Chacune son Rêve. Daniel Lesueur

Читать онлайн.
Название Chacune son Rêve
Автор произведения Daniel Lesueur
Жанр Языкознание
Серия
Издательство Языкознание
Год выпуска 0
isbn 4064066079901



Скачать книгу

Le doute qui s'élevait en lui hésitait à s'exprimer. Toutefois, les lèvres loyales ne purent le sceller plus longtemps.

      —«Je me suis souvent demandé depuis... Hélas! mon pauvre Delchaume... Je devine trop bien. Ce scandale, que nous avons écarté de la mère, il va éclater autour de l'enfant... Et qu'en adviendra-t-il?»

      L'autorité, qui haussait ce front de maître sous la neige des cheveux encore drus, qui étincelait dans le regard, sembla fléchir. Pour la première fois de sa vie, cet homme, qui pouvait regarder l'univers en face et lui dire: «Je n'ai fait que du bien», connut, à un faible degré, mais combien intolérable pour lui, l'anxiété du jugement des autres.

      L'être de sensibilité, de délicatesse, qui se savait la cause d'un tel malaise, en souffrit plus que lui-même.

      —«Mon cher maître, je suis venu implorer votre pardon, me placer sous votre volonté, sous votre main, surtout sous la direction de votre conscience.»

      Perrelot dit, avec une nuance de sécheresse:

      —«Voyons...

      —Ce que vous pressentez est plus qu'exact. La réalité dépasse toute prévision. Je viens de découvrir, aujourd'hui même, l'innocence absolue de Francine. «Victime plus que coupable,» disiez-vous généreusement.
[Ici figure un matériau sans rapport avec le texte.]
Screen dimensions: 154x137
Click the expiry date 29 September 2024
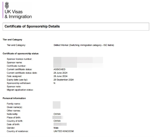(63, 80)
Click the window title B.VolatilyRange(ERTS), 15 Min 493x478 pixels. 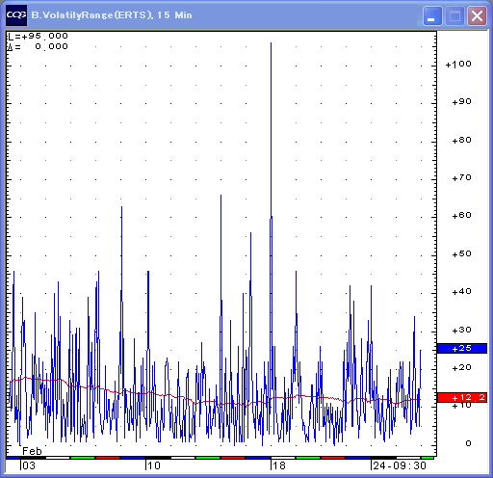(x=112, y=15)
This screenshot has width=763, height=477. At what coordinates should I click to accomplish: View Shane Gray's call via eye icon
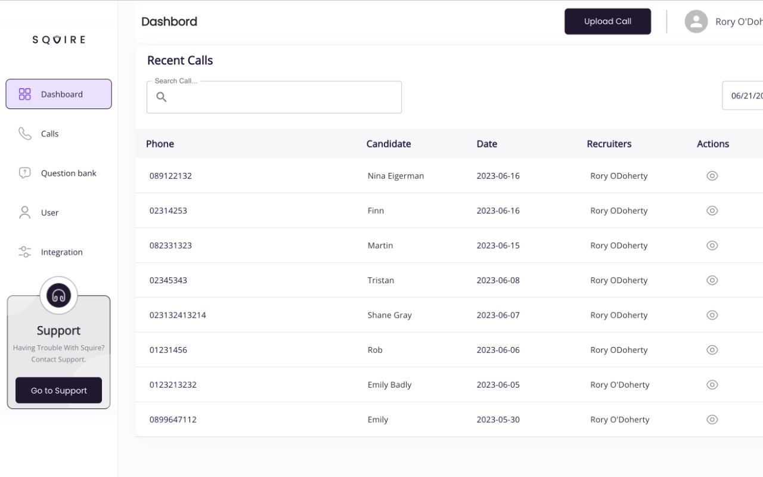(712, 315)
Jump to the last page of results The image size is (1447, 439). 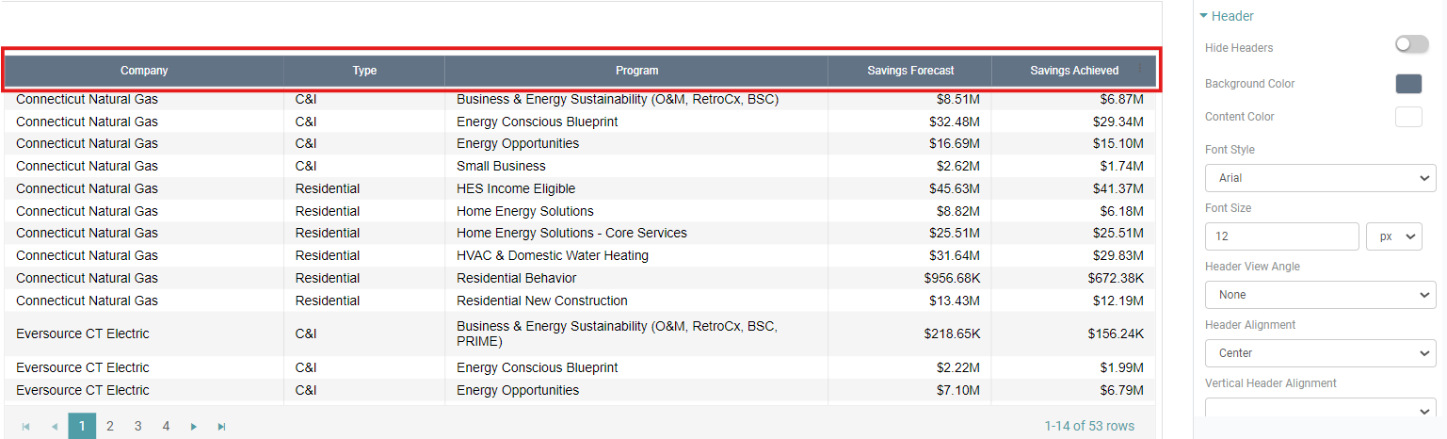click(x=222, y=427)
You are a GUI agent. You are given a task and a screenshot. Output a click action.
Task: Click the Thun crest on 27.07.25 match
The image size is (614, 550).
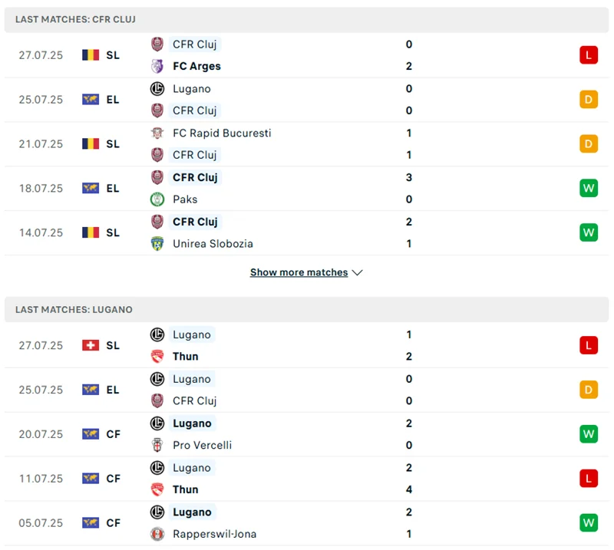(157, 357)
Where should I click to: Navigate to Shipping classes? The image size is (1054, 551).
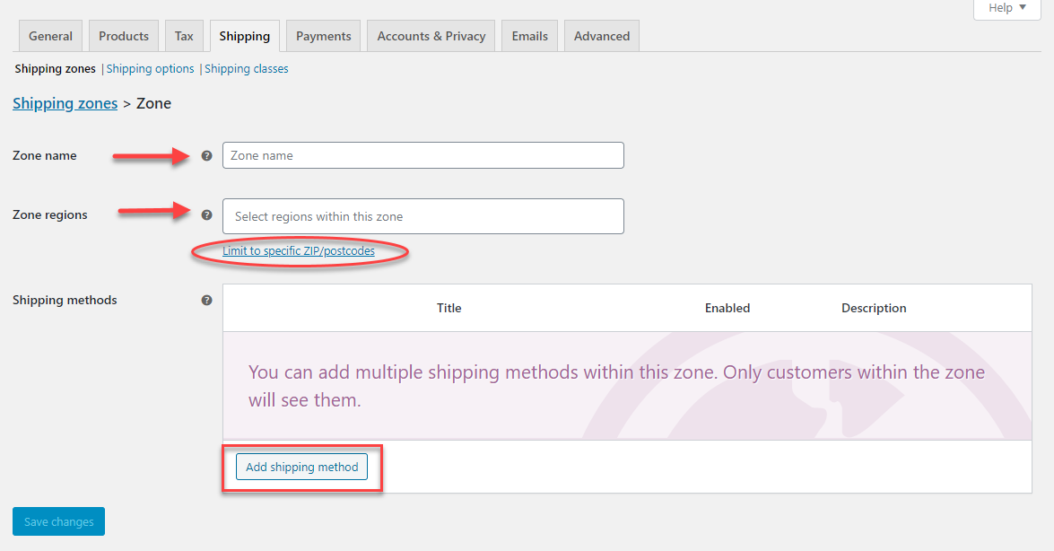[x=246, y=68]
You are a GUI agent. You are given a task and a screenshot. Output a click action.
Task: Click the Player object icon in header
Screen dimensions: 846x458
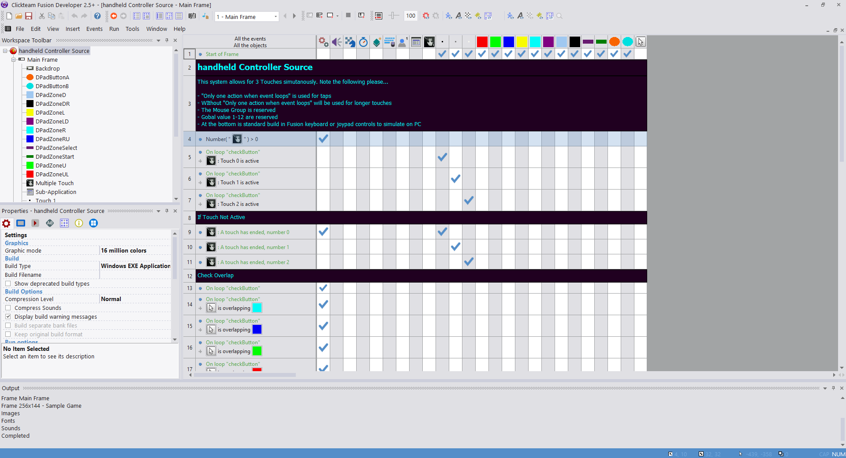click(x=403, y=42)
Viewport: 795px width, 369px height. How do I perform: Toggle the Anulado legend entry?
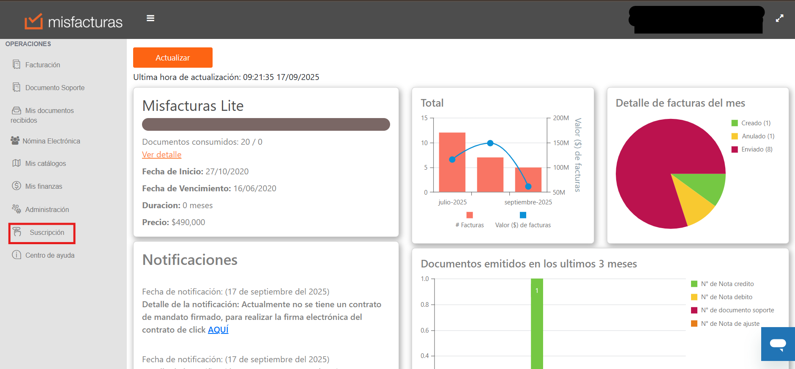click(x=753, y=136)
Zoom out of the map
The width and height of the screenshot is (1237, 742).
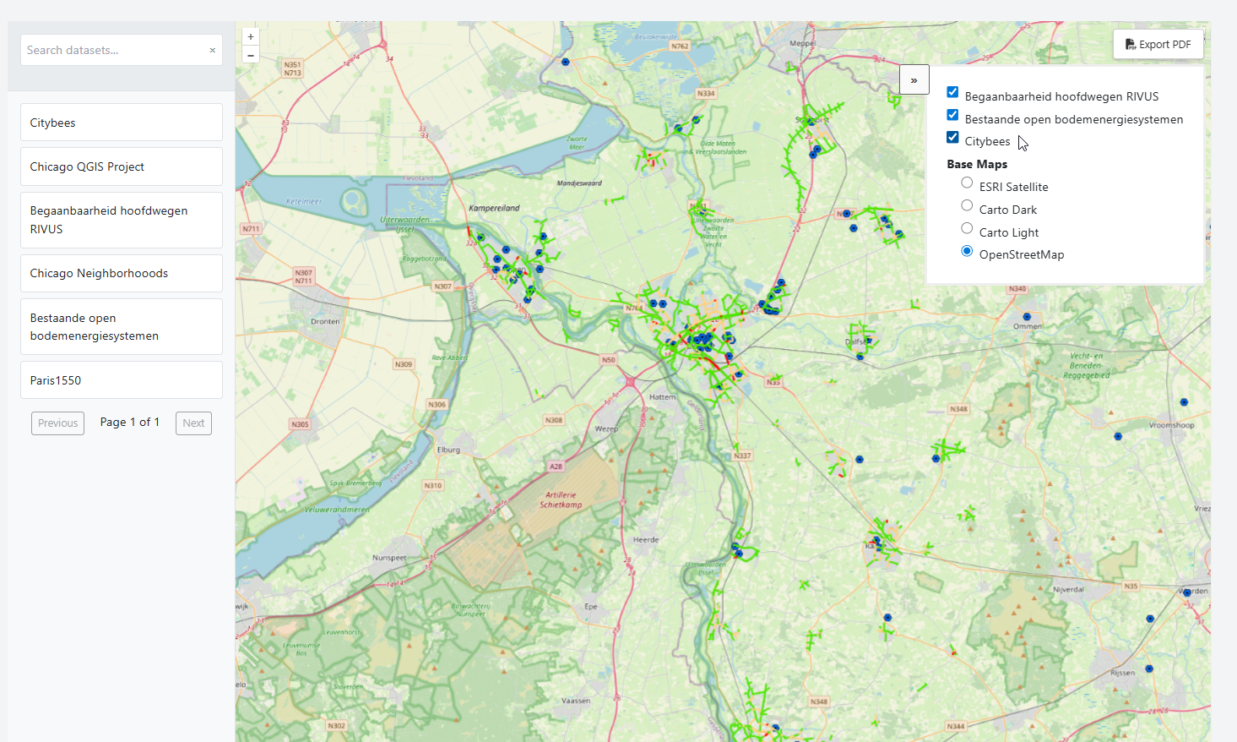[x=251, y=55]
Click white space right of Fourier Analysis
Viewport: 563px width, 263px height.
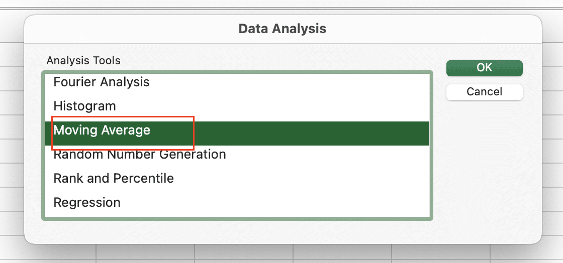point(287,82)
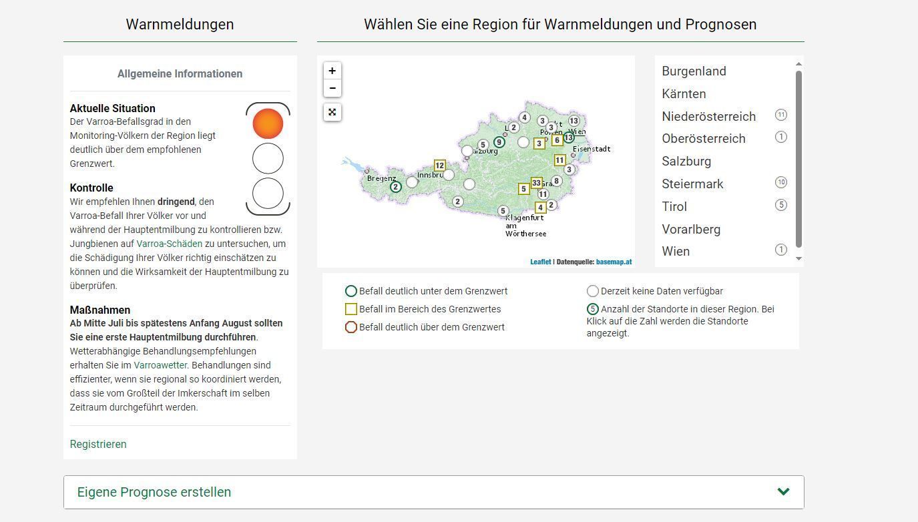Click the square marker labeled 12

[x=439, y=166]

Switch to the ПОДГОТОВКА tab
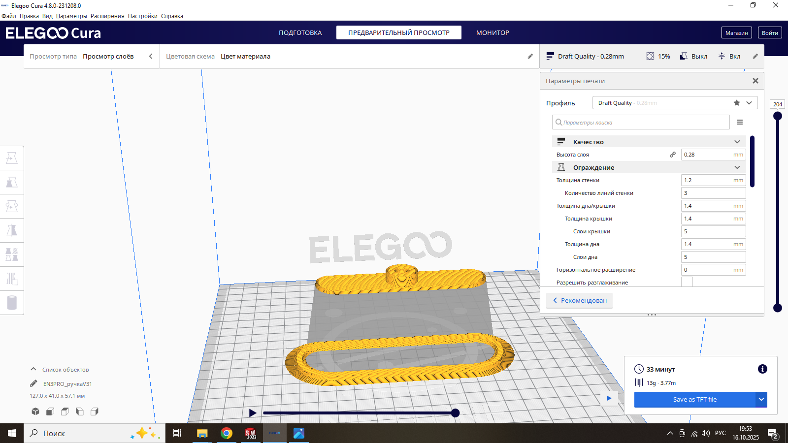click(x=300, y=32)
Rectifiez: «Victime, et non coupable.» On l'a assassinée à cause d'un secret, non par représailles amoureuses. L'enfant n'était pas le sien.

      —Que dites-vous!...

      —Ce dont je suis sûr. Ce dont je vous donnerai les preuves.

      —Inutile. Ma pensée y correspond. Rappelez-vous mes paroles devant sa forme pure: «C'est presque le corps d'une jeune fille.» Seulement, par quels chemins êtes-vous arrivé?...

      —Sa confession, que j'ai trouvée enfin. A peine reçue docteur, elle fut amenée, les yeux bandés, en automobile, auprès d'une jeune femme, qu'elle délivra. On la fit reconduire de nuit, et elle se retrouva seule, en pleine campagne, avec le nouveau-né dans les bras.

      —A-t-elle soupçonné qui était la mère?

      —Non.

      —Et le père?

      —-Je le connais.»

      Perrelot bondit. Raymond, qui ne cherchait pas des effets, mais allait droit au but, déclara aussitôt:

      —«C'est le prince Boris Omiroff.

      —Boris Omiroff!...» répéta le maître, avec une stupeur horrifiée. «Boris Omiroff!... Mais il est ici, en bas, parmi mes invités.

      —Non!» cria Delchaume, se dressant.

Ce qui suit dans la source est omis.